Khashoggi, a Saudi national and columnist for The Washington Post, disappeared Oct. 2 after entering the Saudi Consulate in Istanbul to receive paperwork he needed to get married. Once inside the consulate, he was immediately strangled and then dismembered, according to the Istanbul Prosecutor's office. The case has brought near unprecedented international scrutiny on Saudi Arabia and its powerful crown prince, whom Khashoggi had openly criticized.
The article also reported that al-Qahtani first tried to convince Khashoggi to return to Riyadh but when he failed, he planned the murder. The article questions whether or not the crown prince was aware of the plot since al-Qahtani was known as his "right-hand."
Revealing the WhatsApp messages of al-Qahtani to Khashoggi, the article shows that he tried to convince Khashoggi to return to his hometown by saying: "The crown prince values your role as an editor. He wants you back in Saudi Arabia." When Khashoggi' refused the request, Saudi Arabia banned his son Salah from leaving the kingdom, a ban that was lifted last week with Salah going to the U.S.
Although it has been more than a month, the killing of Khashoggi continues to be a mystery as the body is still yet to be found. In an opinion piece published in The Washington Post, President Recep Tayyip Erdoğan said Turkey knows the perpetrators are among the 18 suspects detained in Saudi Arabia.
On the same day Khashoggi disappeared, 15 Saudis, many of them Saudi intelligence operatives, arrived in Istanbul and visited the consulate at the time of the disappearance. Three others arrived a day before the incident. All of these individuals have since left Turkey and were later arrested by Saudi authorities.
"We also know that those individuals came to carry out their orders: Kill Khashoggi and leave. Finally, we know that the order to kill Khashoggi came from the highest levels of the Saudi government," said Erdoğan.
The president said Turkey's efforts led the world to learn Khashoggi was killed in cold blood by a death squad and established his murder was premeditated. "Yet there are other, no less significant questions whose answers will contribute to our understanding of this deplorable act," said Erdoğan, including the whereabouts of Khashoggi's body, the identity of the "local collaborator" who was given his remains, and who ordered the killing.

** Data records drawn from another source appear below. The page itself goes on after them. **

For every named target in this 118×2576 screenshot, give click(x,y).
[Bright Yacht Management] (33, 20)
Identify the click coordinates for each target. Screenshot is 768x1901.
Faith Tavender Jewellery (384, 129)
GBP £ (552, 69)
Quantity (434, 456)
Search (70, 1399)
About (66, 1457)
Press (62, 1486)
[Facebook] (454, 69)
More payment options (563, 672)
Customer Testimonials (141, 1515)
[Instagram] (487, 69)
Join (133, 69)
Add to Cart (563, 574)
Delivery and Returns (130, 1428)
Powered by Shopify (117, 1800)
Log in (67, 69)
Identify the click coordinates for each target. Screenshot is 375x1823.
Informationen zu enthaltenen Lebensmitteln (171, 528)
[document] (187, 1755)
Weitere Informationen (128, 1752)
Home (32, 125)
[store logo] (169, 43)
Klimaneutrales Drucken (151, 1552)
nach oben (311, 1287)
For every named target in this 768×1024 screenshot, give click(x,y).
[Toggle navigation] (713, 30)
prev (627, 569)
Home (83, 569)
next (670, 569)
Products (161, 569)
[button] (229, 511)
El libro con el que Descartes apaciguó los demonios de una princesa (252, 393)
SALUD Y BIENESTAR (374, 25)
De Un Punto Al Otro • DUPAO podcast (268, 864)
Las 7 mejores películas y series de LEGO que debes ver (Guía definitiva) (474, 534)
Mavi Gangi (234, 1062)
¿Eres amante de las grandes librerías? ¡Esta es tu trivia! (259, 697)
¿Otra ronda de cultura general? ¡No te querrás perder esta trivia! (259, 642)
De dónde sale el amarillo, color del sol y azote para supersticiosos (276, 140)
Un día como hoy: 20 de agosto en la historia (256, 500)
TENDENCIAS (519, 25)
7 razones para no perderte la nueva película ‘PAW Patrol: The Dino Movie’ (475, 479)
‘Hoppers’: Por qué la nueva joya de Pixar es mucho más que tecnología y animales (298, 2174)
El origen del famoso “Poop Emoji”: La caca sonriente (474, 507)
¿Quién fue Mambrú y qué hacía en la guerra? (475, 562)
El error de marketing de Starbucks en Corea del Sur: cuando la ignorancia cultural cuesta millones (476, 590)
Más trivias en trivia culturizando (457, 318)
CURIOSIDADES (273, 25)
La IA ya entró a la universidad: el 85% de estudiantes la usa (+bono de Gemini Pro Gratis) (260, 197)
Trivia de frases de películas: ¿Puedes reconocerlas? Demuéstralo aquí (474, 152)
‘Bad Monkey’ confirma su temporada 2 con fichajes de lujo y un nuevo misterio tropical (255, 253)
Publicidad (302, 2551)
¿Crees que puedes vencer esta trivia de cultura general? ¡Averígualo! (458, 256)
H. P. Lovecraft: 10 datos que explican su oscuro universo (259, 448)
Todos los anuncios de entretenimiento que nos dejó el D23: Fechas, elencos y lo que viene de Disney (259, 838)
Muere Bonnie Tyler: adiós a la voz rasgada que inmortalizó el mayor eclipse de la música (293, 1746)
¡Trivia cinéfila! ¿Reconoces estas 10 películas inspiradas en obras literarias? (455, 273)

"Unfortunately, the Saudi authorities have refused to answer those questions," said Erdoğan, who pledged to keep asking questions, which he said was crucial to the Turkish probe into the murder.
On Wednesday, Istanbul's prosecutor's office released a statement saying that Saudi Arabia's Chief Public Prosecutor Saud al-Mojeb and the accompanying delegation, who came to Turkey for the case, were asked where Khashoggi's body was, if there was any evidence found by the Saudi authorities on premeditated plans for the killing, and who the local accomplice mentioned by Saudi officials was. The prosecutor's office reiterated Turkey's request for extradition of the suspects arrested by Saudi Arabia in the Khashoggi case, given that the crime scene was in Turkey and Turkish officials are authorized to conduct the investigation.
"At the very least, he deserves a proper burial in line with Islamic customs. We owe it to his family and friends, including his former colleagues at the Post, to give them an opportunity to say their goodbyes and pay their respects to this honorable man," said Erdoğan.
Turkey's efforts to uncover the case continue to be praised by the international community, the latest of which came from Iran, saying that Turkish authorities have showed "excellent" work.
Haşmetullah Felhetpişe, the head of the national security and foreign policy commission of the Iranian Parliament,, said that the international community labeled President Erdoğan and Turkish authorities as honorable people due to their actions in the Khashoggi case.
"Turkey should dig deeper into the case and solve it. If the perpetrators of the Khashoggi case remain uncovered, then we would have to deal with bigger murder cases in the region," Felahetpişe said. Meanwhile, the former intelligence head of Saudi Arabia, Prince Turki bin Faisal Al Saud, whom Khashoggi previously worked for as a consultant, is banned from giving a conference at Harvard University. The university indicated that the Khashoggi case is the reason behind the cancellation, saying, "Due to the Khashoggi case, it would not be the right time." Last week, Turki said that due to the Khashoggi case, U.S.-Saudi relations are under threat. He recalled the long history of the two countries' ties and also said that the case is making Saudi Arabia look like "the devil."